GIVEN TASK.
Copy out each of the following records verbatim, line for line, with no changes.

--------

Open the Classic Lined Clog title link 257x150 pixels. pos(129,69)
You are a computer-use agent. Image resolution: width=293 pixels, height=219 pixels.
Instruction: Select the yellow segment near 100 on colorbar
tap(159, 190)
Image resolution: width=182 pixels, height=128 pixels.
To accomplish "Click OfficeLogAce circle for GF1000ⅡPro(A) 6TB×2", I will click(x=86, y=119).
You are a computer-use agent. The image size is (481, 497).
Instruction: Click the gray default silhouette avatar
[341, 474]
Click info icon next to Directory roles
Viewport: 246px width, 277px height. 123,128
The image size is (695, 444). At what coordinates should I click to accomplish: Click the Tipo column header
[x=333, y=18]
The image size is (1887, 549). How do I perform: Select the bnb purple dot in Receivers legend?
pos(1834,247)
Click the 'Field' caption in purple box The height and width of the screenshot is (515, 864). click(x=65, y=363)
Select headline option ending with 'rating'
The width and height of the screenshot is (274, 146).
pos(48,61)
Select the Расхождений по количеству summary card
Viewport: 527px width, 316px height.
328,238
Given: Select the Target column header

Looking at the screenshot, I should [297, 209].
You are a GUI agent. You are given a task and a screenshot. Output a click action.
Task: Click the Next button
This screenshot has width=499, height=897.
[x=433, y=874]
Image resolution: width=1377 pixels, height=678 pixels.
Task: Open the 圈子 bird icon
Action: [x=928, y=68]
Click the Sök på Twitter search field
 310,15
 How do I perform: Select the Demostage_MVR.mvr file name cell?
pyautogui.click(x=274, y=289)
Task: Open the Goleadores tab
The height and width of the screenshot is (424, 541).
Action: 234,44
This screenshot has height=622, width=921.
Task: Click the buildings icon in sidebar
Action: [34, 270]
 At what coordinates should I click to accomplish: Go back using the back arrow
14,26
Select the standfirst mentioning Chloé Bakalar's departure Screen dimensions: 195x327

--------

THE RESULT.
Open the Classic Lined Clog title link 257x150 pixels. pos(129,69)
You are a computer-use agent. Image resolution: width=293 pixels, height=219 pixels.
Instruction: Select the yellow segment near 100 on colorbar
tap(159, 190)
Image resolution: width=182 pixels, height=128 pixels.
To accomplish "Click OfficeLogAce circle for GF1000ⅡPro(A) 6TB×2", I will click(x=86, y=119).
You are a computer-use agent. The image size is (481, 497).
Instruction: Click the gray default silhouette avatar
[341, 474]
Click info icon next to Directory roles
Viewport: 246px width, 277px height. 123,128
The image size is (695, 444). At what coordinates should I click to accomplish: Click the Tipo column header
[x=333, y=18]
The image size is (1887, 549). How do I perform: Select the bnb purple dot in Receivers legend?
pos(1834,247)
Click the 'Field' caption in purple box The height and width of the screenshot is (515, 864). click(x=65, y=363)
Select headline option ending with 'rating'
The width and height of the screenshot is (274, 146).
pos(48,61)
Select the Расхождений по количеству summary card
Viewport: 527px width, 316px height.
328,238
Given: Select the Target column header

Looking at the screenshot, I should [297, 209].
You are a GUI agent. You are given a task and a screenshot. Output a click action.
Task: Click the Next button
This screenshot has width=499, height=897.
[x=433, y=874]
Image resolution: width=1377 pixels, height=678 pixels.
Task: Open the 圈子 bird icon
Action: [x=928, y=68]
Click the Sök på Twitter search field
 310,15
 How do I perform: Select the Demostage_MVR.mvr file name cell?
pyautogui.click(x=274, y=289)
Task: Open the Goleadores tab
The height and width of the screenshot is (424, 541).
Action: 234,44
This screenshot has height=622, width=921.
Task: Click the buildings icon in sidebar
Action: [34, 270]
 At what coordinates should I click to accomplish: Go back using the back arrow
14,26
Select the standfirst mentioning Chloé Bakalar's departure Screen dimensions: 195x327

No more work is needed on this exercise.